In order to better understand What is NoSQL, we should compare it with Relational databases :
Criteria | Relational Database Management | NoSQL Database Management |
Data model | Tables and schemas | Partition Keys to retrieve data |
ACID properties | Strictly followed | No strict adherence |
Scalability | Vertical scalability | Horizontal scalability |
Data manipulation | Using queries in SQL and executed by RDBMS | Using object-based APIs |
Velocity of data | Moderate | Very high |
Suitability | Structured data | Structured, semi-structured and unstructured data |
- NoSQL is agile because it does not create schemas nor it statically defines the data models
- Instead of tables it uses objects, collections and nested collections
- Deployed over multiple cheap Intel-based servers
- Immediate failover with the help of uni-directional and bi-directional replication of data
- Equipped with the big data, cloud, mobile and web technologies
- Trades conventional ACID properties to incorporate more flexibility and agility.
Since relational databases were developed many years ago when there was no internet and digitization was meant to be deployed on single big server.

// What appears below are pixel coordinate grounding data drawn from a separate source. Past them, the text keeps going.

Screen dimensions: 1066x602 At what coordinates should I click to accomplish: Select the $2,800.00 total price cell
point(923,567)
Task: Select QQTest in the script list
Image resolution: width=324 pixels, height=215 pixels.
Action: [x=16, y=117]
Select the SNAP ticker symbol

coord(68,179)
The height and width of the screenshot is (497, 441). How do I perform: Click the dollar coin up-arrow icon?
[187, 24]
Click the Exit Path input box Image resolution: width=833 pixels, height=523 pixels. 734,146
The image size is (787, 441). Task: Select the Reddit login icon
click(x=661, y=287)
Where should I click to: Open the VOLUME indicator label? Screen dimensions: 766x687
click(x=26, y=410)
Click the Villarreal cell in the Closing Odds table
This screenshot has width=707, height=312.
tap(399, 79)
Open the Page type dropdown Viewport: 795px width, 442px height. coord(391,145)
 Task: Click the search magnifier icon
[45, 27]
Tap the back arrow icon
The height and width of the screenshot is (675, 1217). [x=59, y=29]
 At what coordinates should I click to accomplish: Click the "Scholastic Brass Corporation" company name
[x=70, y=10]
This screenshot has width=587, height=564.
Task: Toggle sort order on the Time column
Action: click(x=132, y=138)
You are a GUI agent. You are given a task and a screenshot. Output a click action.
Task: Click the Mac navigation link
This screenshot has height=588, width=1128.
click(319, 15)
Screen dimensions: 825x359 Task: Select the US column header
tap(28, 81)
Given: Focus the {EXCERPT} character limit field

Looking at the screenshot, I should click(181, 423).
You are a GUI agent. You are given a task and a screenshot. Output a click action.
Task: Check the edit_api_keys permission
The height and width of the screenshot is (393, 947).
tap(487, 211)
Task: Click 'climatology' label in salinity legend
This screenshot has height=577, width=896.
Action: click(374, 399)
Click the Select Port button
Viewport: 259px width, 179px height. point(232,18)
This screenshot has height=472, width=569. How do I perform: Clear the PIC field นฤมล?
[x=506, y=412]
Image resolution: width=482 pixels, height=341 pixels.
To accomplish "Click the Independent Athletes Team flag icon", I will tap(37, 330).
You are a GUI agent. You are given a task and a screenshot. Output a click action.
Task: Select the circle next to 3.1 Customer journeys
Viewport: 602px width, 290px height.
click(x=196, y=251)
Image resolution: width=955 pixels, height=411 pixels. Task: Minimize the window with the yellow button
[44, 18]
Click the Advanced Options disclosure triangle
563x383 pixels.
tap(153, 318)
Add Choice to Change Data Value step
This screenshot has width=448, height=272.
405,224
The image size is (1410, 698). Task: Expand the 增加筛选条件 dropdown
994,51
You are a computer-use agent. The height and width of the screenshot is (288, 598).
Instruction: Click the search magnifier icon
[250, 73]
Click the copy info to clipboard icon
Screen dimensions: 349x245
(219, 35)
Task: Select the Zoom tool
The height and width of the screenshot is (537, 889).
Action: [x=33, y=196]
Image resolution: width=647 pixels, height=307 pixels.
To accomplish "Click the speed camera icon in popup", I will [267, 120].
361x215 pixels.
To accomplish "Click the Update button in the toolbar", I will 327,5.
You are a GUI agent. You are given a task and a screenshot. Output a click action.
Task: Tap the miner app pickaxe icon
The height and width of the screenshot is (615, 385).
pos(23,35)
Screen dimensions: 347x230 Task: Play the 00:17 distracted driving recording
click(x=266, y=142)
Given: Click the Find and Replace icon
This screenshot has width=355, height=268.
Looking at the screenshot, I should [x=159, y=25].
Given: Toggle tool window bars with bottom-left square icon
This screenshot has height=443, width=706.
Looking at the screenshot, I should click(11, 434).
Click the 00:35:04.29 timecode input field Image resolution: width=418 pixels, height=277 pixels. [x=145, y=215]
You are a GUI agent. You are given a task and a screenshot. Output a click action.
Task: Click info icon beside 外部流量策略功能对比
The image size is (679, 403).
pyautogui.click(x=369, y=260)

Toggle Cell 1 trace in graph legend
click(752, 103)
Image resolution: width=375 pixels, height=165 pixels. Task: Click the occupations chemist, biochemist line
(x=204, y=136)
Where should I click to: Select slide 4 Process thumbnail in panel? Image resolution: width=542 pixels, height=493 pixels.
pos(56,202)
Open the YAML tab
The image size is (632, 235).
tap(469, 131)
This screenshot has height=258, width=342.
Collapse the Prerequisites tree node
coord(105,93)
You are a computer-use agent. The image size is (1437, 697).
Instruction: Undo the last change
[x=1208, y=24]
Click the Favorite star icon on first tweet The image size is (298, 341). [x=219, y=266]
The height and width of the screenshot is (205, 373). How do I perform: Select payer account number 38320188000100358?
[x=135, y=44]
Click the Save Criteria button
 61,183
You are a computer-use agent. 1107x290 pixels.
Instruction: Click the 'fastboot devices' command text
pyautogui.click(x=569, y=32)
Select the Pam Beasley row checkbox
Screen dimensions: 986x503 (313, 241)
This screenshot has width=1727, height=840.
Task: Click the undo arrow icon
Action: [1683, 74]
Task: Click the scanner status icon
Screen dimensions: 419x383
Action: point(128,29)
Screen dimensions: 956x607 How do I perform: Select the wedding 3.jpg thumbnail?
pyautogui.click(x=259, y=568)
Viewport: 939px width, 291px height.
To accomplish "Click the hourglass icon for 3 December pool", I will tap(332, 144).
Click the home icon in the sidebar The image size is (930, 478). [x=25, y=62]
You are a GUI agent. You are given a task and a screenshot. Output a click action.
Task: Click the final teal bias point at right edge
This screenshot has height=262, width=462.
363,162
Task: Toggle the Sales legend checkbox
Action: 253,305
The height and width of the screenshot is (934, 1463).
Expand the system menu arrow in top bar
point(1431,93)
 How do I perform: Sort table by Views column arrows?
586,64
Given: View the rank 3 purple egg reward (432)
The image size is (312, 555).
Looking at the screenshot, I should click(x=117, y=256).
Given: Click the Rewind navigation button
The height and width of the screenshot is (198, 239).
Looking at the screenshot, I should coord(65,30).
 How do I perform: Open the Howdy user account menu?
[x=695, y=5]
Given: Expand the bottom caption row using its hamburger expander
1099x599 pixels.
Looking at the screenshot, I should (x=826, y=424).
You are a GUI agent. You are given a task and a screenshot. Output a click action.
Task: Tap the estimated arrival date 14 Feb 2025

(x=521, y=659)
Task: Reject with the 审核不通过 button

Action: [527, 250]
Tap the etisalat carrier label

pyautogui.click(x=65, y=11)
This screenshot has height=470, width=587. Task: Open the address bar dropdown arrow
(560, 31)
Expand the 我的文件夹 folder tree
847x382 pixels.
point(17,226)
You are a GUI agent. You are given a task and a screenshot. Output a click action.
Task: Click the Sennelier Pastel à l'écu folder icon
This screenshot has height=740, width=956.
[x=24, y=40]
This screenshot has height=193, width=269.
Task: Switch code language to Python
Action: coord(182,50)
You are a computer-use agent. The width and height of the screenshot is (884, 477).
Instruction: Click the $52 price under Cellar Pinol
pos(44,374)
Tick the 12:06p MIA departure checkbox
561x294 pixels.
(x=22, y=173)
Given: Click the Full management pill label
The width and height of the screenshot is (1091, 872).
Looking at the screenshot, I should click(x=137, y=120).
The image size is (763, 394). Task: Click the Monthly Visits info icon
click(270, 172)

However with the advent of internet and digital economy this technology fell short in fulfilling the dynamic requirements and that is when NoSQL systems came into limelight.
Initially when the applications used relational databases, the developers found difficulties in matching the data structures supported by the two platforms. They had to convert the in-memory data structures into relational ones in order to transfer the data to and from the database. This reduced the agility and performance of the systems in a big way.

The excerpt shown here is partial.